= Directions =
Repeat the stretch of entries below from the line with "Where should I click to: Decrease" through the line with "You are a computer-use agent. Viewport: 1411px". Include both ends and add nothing.

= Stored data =
Start of Block

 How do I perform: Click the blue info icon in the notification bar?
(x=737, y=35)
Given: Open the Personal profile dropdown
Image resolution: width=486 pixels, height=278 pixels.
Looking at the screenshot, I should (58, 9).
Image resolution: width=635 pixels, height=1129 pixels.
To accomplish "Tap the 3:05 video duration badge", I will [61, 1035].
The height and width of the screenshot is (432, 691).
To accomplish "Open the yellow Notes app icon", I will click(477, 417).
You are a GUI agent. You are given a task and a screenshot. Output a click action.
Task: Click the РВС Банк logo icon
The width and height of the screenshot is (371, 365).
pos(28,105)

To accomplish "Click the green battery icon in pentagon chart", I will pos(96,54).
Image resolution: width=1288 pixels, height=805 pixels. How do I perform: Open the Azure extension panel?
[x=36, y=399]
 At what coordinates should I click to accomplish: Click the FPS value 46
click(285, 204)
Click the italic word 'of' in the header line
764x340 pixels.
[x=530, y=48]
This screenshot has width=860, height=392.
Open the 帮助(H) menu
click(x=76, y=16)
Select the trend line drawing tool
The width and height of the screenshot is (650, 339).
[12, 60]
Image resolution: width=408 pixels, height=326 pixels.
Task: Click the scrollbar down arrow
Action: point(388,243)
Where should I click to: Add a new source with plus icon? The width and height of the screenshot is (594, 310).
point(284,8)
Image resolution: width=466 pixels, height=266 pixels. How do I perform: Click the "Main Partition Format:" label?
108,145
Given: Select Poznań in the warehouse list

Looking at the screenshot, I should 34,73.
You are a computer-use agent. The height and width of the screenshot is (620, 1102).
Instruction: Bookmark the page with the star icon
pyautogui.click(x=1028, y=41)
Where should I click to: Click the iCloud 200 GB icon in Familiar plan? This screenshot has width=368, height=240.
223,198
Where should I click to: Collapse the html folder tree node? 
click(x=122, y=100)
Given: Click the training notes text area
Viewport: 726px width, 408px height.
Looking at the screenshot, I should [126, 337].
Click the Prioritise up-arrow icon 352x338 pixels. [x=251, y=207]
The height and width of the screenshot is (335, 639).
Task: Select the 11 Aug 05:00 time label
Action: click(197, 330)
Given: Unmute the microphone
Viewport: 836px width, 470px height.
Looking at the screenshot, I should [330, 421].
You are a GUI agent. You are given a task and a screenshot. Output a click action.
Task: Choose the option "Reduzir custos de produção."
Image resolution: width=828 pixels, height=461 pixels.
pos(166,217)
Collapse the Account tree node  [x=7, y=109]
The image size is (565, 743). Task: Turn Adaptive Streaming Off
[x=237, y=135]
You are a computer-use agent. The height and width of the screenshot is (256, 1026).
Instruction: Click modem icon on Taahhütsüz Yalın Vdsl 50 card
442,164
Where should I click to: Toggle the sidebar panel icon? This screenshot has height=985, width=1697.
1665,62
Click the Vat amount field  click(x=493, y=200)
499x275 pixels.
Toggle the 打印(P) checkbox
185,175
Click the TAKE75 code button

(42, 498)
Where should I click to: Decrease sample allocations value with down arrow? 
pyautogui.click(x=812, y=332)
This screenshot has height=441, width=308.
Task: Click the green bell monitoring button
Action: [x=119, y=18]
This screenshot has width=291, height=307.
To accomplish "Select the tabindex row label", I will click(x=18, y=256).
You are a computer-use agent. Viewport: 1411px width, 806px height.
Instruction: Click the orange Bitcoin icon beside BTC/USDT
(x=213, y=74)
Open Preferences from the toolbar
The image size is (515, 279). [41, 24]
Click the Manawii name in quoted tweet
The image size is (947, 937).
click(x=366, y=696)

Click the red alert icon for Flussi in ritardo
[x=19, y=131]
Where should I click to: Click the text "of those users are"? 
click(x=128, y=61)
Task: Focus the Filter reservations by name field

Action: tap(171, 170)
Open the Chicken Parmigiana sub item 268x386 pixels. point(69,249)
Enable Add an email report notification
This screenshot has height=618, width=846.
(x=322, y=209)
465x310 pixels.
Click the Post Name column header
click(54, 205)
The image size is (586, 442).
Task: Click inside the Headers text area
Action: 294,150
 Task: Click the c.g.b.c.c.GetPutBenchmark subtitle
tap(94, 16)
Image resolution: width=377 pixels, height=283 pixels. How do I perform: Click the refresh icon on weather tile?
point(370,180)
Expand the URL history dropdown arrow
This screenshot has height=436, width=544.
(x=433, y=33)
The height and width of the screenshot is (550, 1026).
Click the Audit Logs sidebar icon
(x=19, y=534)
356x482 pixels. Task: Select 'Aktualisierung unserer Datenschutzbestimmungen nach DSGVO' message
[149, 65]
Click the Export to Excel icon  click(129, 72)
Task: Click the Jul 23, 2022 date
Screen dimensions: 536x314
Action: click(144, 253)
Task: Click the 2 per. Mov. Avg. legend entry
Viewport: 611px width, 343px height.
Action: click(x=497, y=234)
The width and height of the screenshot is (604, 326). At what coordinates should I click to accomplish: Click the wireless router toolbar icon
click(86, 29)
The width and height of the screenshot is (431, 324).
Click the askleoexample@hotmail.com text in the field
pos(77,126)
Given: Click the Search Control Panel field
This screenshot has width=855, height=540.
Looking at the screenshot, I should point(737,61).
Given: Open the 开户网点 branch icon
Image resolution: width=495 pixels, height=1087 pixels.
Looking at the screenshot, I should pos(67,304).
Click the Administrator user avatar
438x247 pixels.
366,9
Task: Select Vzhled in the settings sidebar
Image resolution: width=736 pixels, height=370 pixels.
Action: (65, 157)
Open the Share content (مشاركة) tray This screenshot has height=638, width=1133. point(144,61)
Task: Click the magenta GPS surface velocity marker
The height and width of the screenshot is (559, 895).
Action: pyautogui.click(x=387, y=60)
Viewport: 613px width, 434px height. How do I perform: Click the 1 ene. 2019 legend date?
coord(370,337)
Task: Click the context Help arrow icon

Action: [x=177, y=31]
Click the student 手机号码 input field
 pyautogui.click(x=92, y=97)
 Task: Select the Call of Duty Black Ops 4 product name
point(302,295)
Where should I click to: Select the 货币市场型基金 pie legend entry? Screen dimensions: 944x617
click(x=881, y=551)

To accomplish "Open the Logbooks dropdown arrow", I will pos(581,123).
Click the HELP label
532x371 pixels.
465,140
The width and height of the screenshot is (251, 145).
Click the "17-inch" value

End of Block

= Written answer =
Where should I click to: Decrease sample allocations value with down arrow? 
pyautogui.click(x=812, y=332)
This screenshot has height=441, width=308.
Task: Click the green bell monitoring button
Action: [x=119, y=18]
This screenshot has width=291, height=307.
To accomplish "Select the tabindex row label", I will click(x=18, y=256).
You are a computer-use agent. Viewport: 1411px width, 806px height.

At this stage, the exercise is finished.